__Introduction__

When presenting operations with signed numbers, an instructor must deal with the issue of notation as well, to allow for the plus and minus having two different meanings; this has to be addressed. I spent a long time playing with this until I found a way for students to ‘see’ the difference. Given a number line which I call a road and a car which they can drive on this number-line-road, the car can be put into drive or reverse, So the __direction of moving__ is with reference to the car. When the car is put on the number-line-road, it can __face__ forward (toward the positive) or back (toward the negative), so the facing is with reference to the number line. Students twiddle with this a little but eventually get it. It seems clear that facing (positive or negative) is different from moving (positive or negative).

I wrote a piece in this blog (Driving the Integer Road), a somewhat long detailed almost lesson plan which describes how all this works but I never present the traditional notation until I’ve gone through a bunch of exercises which I call facing and movement. What’s interesting about it is that students seem to appreciate and understand the differences now between plus and minus in terms of the operation or the sign of the number. Although other instructors may use something like this I haven’t seen it presented anywhere. I’d never seen it in my collection of 1800s texts either … until recently. Here’s how Durell and Robbins, in a very similar way had people walk a number line. They omitted some detailed explanation but I will discuss this.

__The Story__

In Durell and Robbins *1898 School Algebra Complete *(pgs. 20-21) they have the students visualizing walking on a number line. The students don’t actually walk the line but only visualize it. Before this ‘exercise’, the authors point out “ … the signs + and – are employed for two purposes – first, to express positive and negative quantity; and second, to indicate the operations of addition and subtraction.” This prompts the students to pay attention to the notation in a problem. I’m now going to paraphrase what the authors did to show students the relationship between walking on a number line and the traditional +/- notation.
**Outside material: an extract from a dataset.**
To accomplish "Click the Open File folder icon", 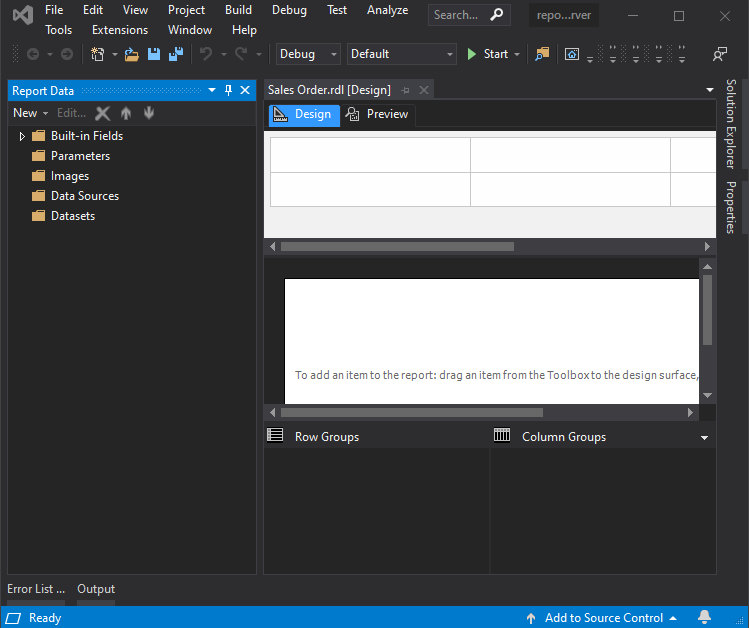I will click(131, 54).
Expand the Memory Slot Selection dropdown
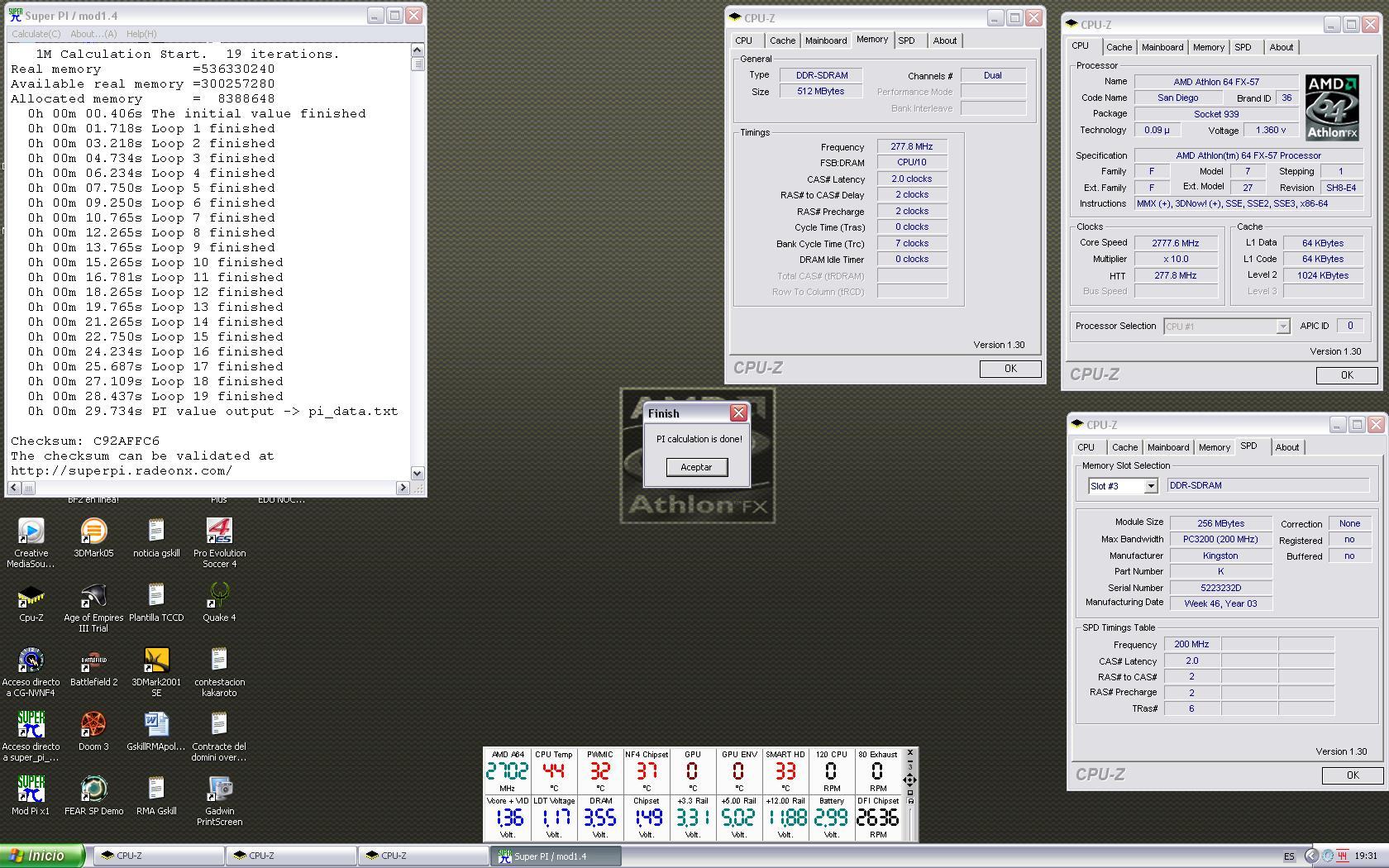The image size is (1389, 868). (1150, 486)
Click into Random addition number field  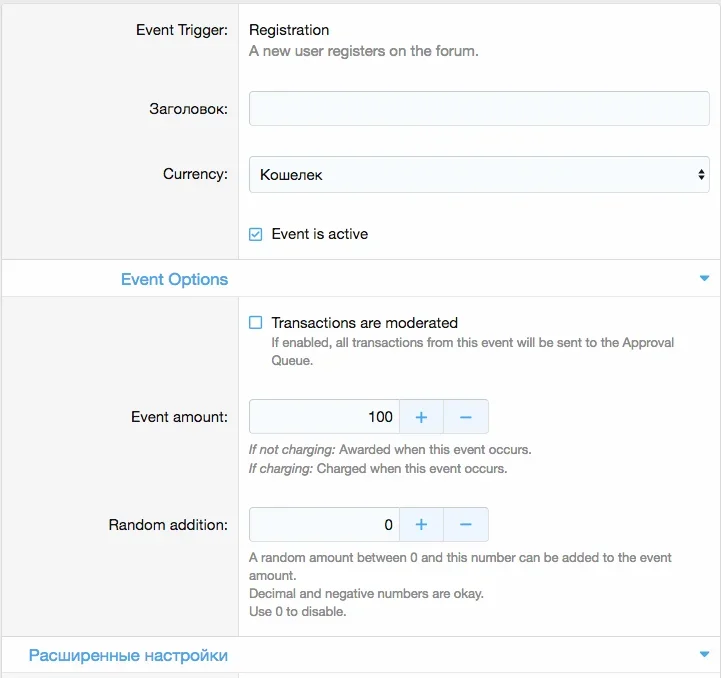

On a number line with A at zero, B at + and C at – , a person walking from A toward B a distance of 5 units and then walking back toward A a distance of 3 units, has in total walked a distance of 2 positive units from A, or zero. In notation, the authors write “+ 5 + (- 3)”, essentially the sum of a positive and negative quantity. They point out that this is symbolically what was done on the number line. They discuss this in terms of positive and negative distance and demonstrate that “Hence, we see that adding negative quantity is the same in effect as subtracting positive quantity; therefore in the expression 5 – 3 the minus sign used may be considered either a sign of the *quantity *of 3, or as a sign of *operation *to be performed on 3.” That’s a very powerful statement and hopefully when instructors used this text, they emphasized this point because what this really does is show that + 5 + (– 3) = +5 (+ 3) = 5 – 3. The authors don’t detail this expression; they just state it … but it can be shown by walking on their number lines

Given that the authors point out “ … the signs + and – are employed for two purpose…” when they wrote the activity as + 5 + (– 3), were consistent with their own schema by designating the – as the sign of the number and the + as the sign of the operation. That’s interesting because the ‘walker’ is facing in the negative direction __with reference to the number line__, while walking forward __with reference to his own movement__ and the authors don’t mention this. Their expression of the walking activity could have been written as + 5 – ( + 3), meaning that the walker walked in a negative direction __with reference to the number line__, while facing in a positive direction __with reference to his own movement.__ This is a subtle difference but consistent with their schema.

Look at the expression + 5 – (+ 3). With the ‘walker’ starting at A and taking 5 steps toward B, this is +5. __If the walker does not change the direction he’s facing__, then he could – __with reference to his own movement__ – step __backwards__ 3 units. This is the operation and thus the – outside the parentheses. So, facing forward __with reference to the number line__ is the sign of the number, thus +3.

“With reference to” becomes a critical phrase in parsing one’s way through this demonstration of what the authors have done. Perhaps it’s too subtle for a class discussion but from my experience, this subtlety seems to make an appearance when students talked about the fuzziness in all the operations with signed numbers.

In summary, Durell and Robbins in 1898 captured the core elements of my “Driving the Integer Road” but didn’t explore the subtleties of the notation when talking about the sign of the number and the sign of the operation. I would urge instructors to explore ways of making concrete the ‘abstract’ use of – and + for this as well as other math relationships.